Sam went very still. “So you kneed him in the nuts and left him singing soprano on the floor, right?”
She shook her head. “I’d like to say yes, but no, that’s not what happened.”
“What did happen?”
Her breath hitched, but she kept it together. “He didn’t get that we weren’t going to be a thing again. He wasn’t listening, all he was seeing was me standing between him and the success he wanted—” She closed her eyes at the harsh memory, but that was unwise because then she saw it happening again, so she opened her eyes and kept them on Sam. “He said I owed him. He said that if nothing else, I needed to pretend to be together with him in front of Jase so Jase would feel we were all just one big, happy family again. He said he was going to kiss me and I was going to kiss him back.”
“Becca,” he murmured, with far too much understanding.

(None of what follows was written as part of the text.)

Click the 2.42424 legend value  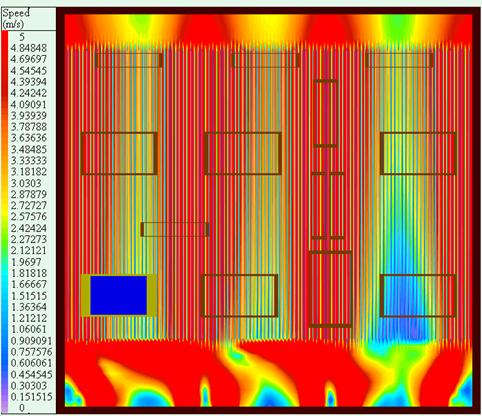click(29, 228)
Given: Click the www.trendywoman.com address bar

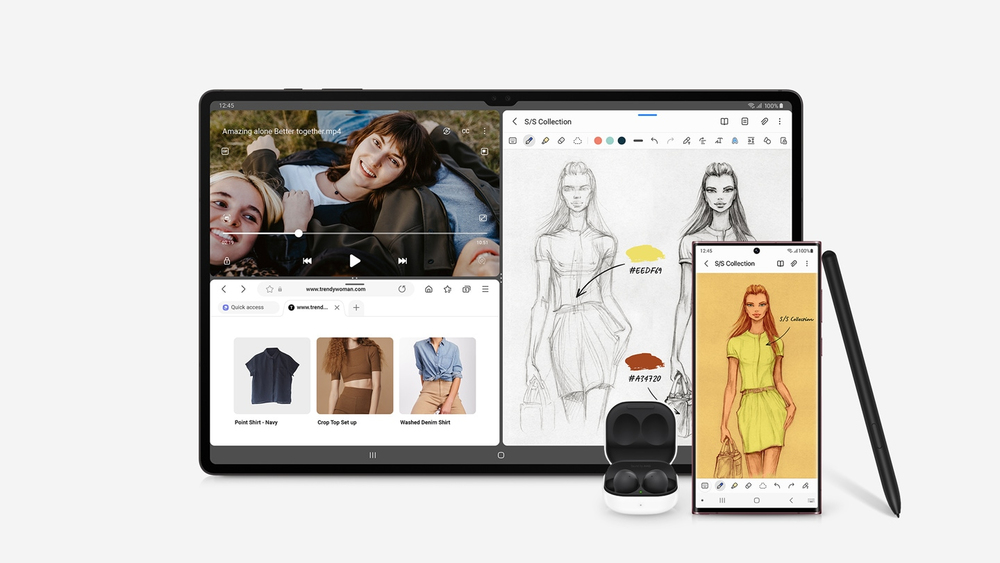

Again she pressed her face into his neck, and realizing she hadn’t said any of this out loud to anyone except her family. “I said I’d do it, I’d kiss him in front of Jase. I couldn’t do anything else, Sam. I was worried sick about my brother, and feeling all this pressure from my family. I—”
“Babe,” he said, moving his hands up and down her back. “Not your fault.” Calm hands, calm voice, royally pissed-off eyes. “Can you tell me what happened?” he asked very softly.
Could she? She had no idea, but she gulped in some air and tried. “Jase saw us kissing and toasted us, and then went inside. So I thought it was over. But Nathan pushed me into the pool house, which was really just a storage room for the pool equipment. And he— We—” She broke off and shook her head. Nope. As it turned out, she couldn’t tell him.
Sam’s fingers tightened on her for a beat. Then he let out a long breath and loosened his fingers with what felt like great effort. “He raped you.”
She lifted her face, her mouth open to say it wasn’t rape because she’d known Nathan. Hell, she’d slept with him many times before, but she’d been to counseling and knew the truth. It had been rape.
Sam had kept his hands lightly on her back, stroking up and down. “I don’t hate men,” she said inanely.
Sam’s arms tightened on her in a bear hug as he brushed his mouth to her temple. “For which I’m eternally grateful,” he murmured, voice a little gruff, like he was still fighting his own emotions. “Though I get where your distaste for closed, tight spaces comes from. Where’s Nathan now?”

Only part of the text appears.